- PAGE EXTRACT:
╭──
Both queries retrieve top-$q$ reviews by cosine similarity, providing rich and relevant review segments to ground explanation generation. This approach is computationally efficient, with inference retrieval consistently below 1 second, in contrast to multi-minute latencies in prior art.

4. Integration with Collaborative Filtering and Explanation Generation

A graph neural network (often LightGCN) is employed to extract collaborative signals from the user–item interaction graph. These embeddings encode broader behavior patterns and interaction structure, complementing the textual profiles and retrieved reviews.

All these inputs—user profile, item profile, retrieved reviews, and collaborative embeddings—are concatenated and passed to an LLM for natural language explanation generation. The LLM, leveraging this enriched, multi-source context, generates explanations that exhibit both factual precision (by referencing retrieved evidence) and holistic understanding of user–item relations.
╰──
- SUPPLIED MATERIAL:
╭──
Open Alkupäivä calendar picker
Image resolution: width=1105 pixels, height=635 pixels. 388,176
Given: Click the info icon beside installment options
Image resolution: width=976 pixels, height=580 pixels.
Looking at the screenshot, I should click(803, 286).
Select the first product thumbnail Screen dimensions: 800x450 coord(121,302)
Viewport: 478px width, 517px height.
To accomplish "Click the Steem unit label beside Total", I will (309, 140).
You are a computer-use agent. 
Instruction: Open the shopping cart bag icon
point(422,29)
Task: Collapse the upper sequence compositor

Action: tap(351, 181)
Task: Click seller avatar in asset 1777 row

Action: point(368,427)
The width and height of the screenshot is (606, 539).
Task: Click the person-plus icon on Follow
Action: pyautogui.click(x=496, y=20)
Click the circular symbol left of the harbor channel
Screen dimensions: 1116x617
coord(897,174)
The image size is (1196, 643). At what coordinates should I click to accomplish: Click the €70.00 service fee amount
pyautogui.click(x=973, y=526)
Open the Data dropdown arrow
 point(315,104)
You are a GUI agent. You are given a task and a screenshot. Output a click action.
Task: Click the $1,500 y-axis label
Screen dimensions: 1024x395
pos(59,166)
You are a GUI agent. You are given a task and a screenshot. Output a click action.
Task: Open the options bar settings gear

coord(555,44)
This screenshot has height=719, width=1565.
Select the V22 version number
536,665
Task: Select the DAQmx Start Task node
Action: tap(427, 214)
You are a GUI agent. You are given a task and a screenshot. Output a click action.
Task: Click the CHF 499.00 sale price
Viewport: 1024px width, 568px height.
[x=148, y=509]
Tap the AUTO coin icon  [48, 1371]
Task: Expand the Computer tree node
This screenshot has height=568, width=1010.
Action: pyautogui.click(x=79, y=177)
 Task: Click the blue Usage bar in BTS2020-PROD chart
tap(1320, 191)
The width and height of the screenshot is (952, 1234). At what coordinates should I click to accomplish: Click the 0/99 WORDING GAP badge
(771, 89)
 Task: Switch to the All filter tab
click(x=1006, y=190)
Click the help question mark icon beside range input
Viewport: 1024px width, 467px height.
╰──
- WORK INSTRUCTIONS:
(a) Please write out the passage on recommendation explanations, starting at "All these inputs—user" and ending at "of user–item relations.".
(b) Carry the passage on recommendation explanations forward from its final sentence.
The material has no part in this work.

- ANSWERS:
(a)
All these inputs—user profile, item profile, retrieved reviews, and collaborative embeddings—are concatenated and passed to an LLM for natural language explanation generation. The LLM, leveraging this enriched, multi-source context, generates explanations that exhibit both factual precision (by referencing retrieved evidence) and holistic understanding of user–item relations.

(b)
5. Experimental Evaluation and Empirical Results

REXHA was evaluated across standard explainable recommendation datasets, including Amazon-books, Yelp, and Google-reviews. Key findings include:

• Explanation Quality: REXHA achieved up to 12.6% improvement in BERT precision scores over state-of-the-art models (XRec, G-Refer), with consistent gains in recall, F1, and GPT-based (LLM) evaluation scores.
• Retrieval Efficiency: Inference retrieval time for REXHA was under 1 second, compared to over 4 minutes for competitive baselines.
• Ablation Studies: Both hierarchical aggregation and the retrieval module were shown to be critical; removing either degraded quality and/or efficiency.

Relevant formulas:

• Collaborative signal extraction (LightGCN propagation):

$$e_u^{(l+1)} = \sum_{i \in \mathcal{N}_u} \frac{1}{\sqrt{|\mathcal{N}_u||\mathcal{N}_i|}} e_i^{(l)}$$

• Latent query construction:

$q_\text{latent} = (q_u + q_v)/2$

Performance was measured with both automatic (BERT_score, GPT_score) and human-centric stability (standard deviation) metrics.

6. Analysis of Computational and Practical Considerations

While the hierarchical aggregation module incurs higher preprocessing cost (potentially up to 20 hours for large datasets), it is significantly faster and more scalable than prior review summarization approaches. Inference retrieval and explanation generation are highly efficient, supporting scalable real-world deployment. The review retrieval module is parallelizable and compatible with fast nearest neighbor search implementations.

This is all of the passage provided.